Records from a data source
■ ■ ■ ■

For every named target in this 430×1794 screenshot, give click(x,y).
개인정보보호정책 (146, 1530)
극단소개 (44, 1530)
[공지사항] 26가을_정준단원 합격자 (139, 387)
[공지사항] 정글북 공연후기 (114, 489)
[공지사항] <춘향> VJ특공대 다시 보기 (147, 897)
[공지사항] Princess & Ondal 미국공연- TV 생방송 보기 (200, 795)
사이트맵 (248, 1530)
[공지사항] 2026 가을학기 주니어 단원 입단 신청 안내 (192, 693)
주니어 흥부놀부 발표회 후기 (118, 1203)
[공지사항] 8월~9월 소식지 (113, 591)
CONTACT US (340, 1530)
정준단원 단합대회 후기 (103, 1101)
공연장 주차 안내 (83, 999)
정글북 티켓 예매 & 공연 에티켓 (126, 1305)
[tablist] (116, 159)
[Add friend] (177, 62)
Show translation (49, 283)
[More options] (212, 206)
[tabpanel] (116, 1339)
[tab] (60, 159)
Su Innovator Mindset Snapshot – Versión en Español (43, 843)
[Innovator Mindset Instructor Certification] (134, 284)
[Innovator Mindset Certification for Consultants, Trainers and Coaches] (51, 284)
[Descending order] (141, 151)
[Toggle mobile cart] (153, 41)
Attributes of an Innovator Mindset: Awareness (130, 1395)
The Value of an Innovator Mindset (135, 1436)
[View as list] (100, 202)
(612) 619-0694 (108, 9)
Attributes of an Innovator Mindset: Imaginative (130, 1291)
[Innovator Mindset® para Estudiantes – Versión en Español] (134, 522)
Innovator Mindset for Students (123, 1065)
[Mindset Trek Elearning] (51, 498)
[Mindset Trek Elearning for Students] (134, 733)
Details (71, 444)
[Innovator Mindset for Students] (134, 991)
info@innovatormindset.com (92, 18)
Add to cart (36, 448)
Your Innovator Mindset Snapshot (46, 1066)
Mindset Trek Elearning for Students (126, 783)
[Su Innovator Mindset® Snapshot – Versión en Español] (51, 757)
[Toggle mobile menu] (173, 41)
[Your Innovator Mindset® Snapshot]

■ ■ ■ ■

* _Exercise aim_: Set down each line of the data precisely as it appears above.

* _Written answer_:
For every named target in this 430×1794 screenshot, give click(x,y).
개인정보보호정책 (146, 1530)
극단소개 (44, 1530)
[공지사항] 26가을_정준단원 합격자 (139, 387)
[공지사항] 정글북 공연후기 (114, 489)
[공지사항] <춘향> VJ특공대 다시 보기 (147, 897)
[공지사항] Princess & Ondal 미국공연- TV 생방송 보기 (200, 795)
사이트맵 (248, 1530)
[공지사항] 2026 가을학기 주니어 단원 입단 신청 안내 (192, 693)
주니어 흥부놀부 발표회 후기 (118, 1203)
[공지사항] 8월~9월 소식지 (113, 591)
CONTACT US (340, 1530)
정준단원 단합대회 후기 (103, 1101)
공연장 주차 안내 (83, 999)
정글북 티켓 예매 & 공연 에티켓 (126, 1305)
[tablist] (116, 159)
[Add friend] (177, 62)
Show translation (49, 283)
[More options] (212, 206)
[tabpanel] (116, 1339)
[tab] (60, 159)
Su Innovator Mindset Snapshot – Versión en Español (43, 843)
[Innovator Mindset Instructor Certification] (134, 284)
[Innovator Mindset Certification for Consultants, Trainers and Coaches] (51, 284)
[Descending order] (141, 151)
[Toggle mobile cart] (153, 41)
Attributes of an Innovator Mindset: Awareness (130, 1395)
The Value of an Innovator Mindset (135, 1436)
[View as list] (100, 202)
(612) 619-0694 (108, 9)
Attributes of an Innovator Mindset: Imaginative (130, 1291)
[Innovator Mindset® para Estudiantes – Versión en Español] (134, 522)
Innovator Mindset for Students (123, 1065)
[Mindset Trek Elearning] (51, 498)
[Mindset Trek Elearning for Students] (134, 733)
Details (71, 444)
[Innovator Mindset for Students] (134, 991)
info@innovatormindset.com (92, 18)
Add to cart (36, 448)
Your Innovator Mindset Snapshot (46, 1066)
Mindset Trek Elearning for Students (126, 783)
[Su Innovator Mindset® Snapshot – Versión en Español] (51, 757)
[Toggle mobile menu] (173, 41)
[Your Innovator Mindset® Snapshot]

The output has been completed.